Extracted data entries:
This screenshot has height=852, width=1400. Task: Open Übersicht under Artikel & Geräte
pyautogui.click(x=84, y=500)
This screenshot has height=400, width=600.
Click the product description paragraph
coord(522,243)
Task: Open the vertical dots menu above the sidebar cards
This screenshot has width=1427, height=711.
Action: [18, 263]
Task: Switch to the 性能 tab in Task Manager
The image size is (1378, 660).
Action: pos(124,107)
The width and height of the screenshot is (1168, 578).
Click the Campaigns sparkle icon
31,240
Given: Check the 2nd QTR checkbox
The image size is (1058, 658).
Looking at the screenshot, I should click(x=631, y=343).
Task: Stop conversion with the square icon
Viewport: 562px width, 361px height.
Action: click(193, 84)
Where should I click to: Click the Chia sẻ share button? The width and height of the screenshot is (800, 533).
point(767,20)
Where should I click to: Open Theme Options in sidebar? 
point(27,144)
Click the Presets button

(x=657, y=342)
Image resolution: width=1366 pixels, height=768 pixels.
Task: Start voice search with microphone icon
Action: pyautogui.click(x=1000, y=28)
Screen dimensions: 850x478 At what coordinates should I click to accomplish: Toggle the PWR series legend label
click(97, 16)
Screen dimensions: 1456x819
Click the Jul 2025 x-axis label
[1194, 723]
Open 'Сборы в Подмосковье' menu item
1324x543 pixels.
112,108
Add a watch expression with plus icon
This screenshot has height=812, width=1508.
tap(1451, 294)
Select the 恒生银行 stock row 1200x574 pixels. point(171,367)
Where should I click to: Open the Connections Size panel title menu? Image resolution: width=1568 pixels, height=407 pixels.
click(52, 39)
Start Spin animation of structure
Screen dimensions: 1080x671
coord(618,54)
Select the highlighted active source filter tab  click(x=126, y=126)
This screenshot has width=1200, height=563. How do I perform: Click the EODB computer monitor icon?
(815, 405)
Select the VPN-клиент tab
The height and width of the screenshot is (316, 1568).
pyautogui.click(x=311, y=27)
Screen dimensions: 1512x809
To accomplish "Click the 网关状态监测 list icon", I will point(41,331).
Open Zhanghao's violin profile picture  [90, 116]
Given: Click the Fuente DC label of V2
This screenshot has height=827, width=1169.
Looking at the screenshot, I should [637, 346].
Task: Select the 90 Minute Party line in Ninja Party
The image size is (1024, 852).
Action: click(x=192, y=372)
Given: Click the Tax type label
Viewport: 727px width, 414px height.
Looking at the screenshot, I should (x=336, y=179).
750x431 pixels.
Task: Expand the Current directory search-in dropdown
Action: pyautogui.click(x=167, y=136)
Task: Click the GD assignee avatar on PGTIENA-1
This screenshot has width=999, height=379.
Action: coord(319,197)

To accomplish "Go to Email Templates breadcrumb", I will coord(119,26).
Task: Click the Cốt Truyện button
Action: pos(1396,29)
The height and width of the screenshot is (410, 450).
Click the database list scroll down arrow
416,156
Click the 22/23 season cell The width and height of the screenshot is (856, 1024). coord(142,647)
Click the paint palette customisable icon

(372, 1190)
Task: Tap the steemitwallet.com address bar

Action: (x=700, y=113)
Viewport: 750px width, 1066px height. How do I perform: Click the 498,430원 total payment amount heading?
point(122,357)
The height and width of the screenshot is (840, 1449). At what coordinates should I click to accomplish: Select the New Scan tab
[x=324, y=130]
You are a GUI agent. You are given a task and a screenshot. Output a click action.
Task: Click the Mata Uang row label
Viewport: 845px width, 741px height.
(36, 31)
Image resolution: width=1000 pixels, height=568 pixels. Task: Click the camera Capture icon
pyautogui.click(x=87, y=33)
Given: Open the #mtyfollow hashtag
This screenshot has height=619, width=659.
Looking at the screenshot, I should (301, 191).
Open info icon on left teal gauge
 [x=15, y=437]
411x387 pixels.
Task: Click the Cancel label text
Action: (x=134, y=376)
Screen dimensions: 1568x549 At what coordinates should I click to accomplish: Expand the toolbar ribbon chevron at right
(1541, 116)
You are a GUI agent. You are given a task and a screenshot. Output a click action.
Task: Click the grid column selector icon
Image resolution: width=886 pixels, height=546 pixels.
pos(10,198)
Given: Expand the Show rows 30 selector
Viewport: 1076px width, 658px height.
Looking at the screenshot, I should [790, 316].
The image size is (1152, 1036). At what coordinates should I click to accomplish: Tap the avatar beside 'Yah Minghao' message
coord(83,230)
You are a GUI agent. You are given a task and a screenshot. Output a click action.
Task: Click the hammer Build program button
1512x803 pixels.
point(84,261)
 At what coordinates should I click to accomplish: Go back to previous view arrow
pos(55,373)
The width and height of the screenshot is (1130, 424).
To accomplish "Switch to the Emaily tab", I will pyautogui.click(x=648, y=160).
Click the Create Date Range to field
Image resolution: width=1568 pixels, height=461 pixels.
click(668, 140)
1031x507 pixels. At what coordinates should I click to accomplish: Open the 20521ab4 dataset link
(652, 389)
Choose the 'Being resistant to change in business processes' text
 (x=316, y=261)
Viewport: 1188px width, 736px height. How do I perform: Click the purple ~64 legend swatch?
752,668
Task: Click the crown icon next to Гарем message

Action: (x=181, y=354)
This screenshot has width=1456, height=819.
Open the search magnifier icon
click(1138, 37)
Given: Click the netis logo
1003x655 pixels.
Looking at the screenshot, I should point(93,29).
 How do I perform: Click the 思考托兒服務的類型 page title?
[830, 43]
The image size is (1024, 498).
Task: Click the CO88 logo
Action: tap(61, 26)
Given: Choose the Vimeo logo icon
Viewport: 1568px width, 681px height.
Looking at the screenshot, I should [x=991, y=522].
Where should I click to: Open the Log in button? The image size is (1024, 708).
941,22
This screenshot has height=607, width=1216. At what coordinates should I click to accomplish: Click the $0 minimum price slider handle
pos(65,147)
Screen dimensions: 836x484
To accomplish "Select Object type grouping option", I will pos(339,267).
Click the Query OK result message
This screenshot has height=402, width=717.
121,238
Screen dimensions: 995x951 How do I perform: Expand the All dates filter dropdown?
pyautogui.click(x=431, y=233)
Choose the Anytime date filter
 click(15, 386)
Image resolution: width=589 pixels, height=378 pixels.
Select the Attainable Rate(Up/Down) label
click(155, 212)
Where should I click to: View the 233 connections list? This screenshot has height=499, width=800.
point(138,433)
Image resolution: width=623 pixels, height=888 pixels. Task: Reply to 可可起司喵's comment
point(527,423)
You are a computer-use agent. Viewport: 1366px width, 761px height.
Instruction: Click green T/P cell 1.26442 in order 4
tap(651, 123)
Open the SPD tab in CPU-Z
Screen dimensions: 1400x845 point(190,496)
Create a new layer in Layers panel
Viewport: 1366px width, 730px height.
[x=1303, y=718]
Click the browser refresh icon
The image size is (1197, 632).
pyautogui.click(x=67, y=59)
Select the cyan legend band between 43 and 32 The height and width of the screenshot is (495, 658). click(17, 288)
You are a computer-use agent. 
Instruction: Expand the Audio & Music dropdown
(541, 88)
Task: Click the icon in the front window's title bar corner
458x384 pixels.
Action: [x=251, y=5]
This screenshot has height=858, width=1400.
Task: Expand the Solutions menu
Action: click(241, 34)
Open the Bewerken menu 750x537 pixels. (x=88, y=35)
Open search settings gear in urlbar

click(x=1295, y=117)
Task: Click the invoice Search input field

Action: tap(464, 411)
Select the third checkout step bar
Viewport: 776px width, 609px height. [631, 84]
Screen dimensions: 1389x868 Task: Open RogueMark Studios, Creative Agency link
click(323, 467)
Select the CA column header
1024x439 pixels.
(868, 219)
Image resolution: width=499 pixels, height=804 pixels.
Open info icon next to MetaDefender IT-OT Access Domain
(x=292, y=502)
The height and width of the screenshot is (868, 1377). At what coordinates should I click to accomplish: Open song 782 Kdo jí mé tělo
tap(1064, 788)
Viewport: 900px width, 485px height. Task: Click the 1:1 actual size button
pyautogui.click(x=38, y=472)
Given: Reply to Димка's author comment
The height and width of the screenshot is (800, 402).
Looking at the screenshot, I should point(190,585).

WHAT YOU SHOULD DO: Copy the lines of the data above word for word, starting at the line that contains "Screen dimensions: 995x951" and ending at the line that contains "tap(651, 123)", with both of those lines included.

ANSWER:
Screen dimensions: 995x951 How do I perform: Expand the All dates filter dropdown?
pyautogui.click(x=431, y=233)
Choose the Anytime date filter
 click(15, 386)
Image resolution: width=589 pixels, height=378 pixels.
Select the Attainable Rate(Up/Down) label
click(155, 212)
Where should I click to: View the 233 connections list? This screenshot has height=499, width=800.
point(138,433)
Image resolution: width=623 pixels, height=888 pixels. Task: Reply to 可可起司喵's comment
point(527,423)
You are a computer-use agent. Viewport: 1366px width, 761px height.
Instruction: Click green T/P cell 1.26442 in order 4
tap(651, 123)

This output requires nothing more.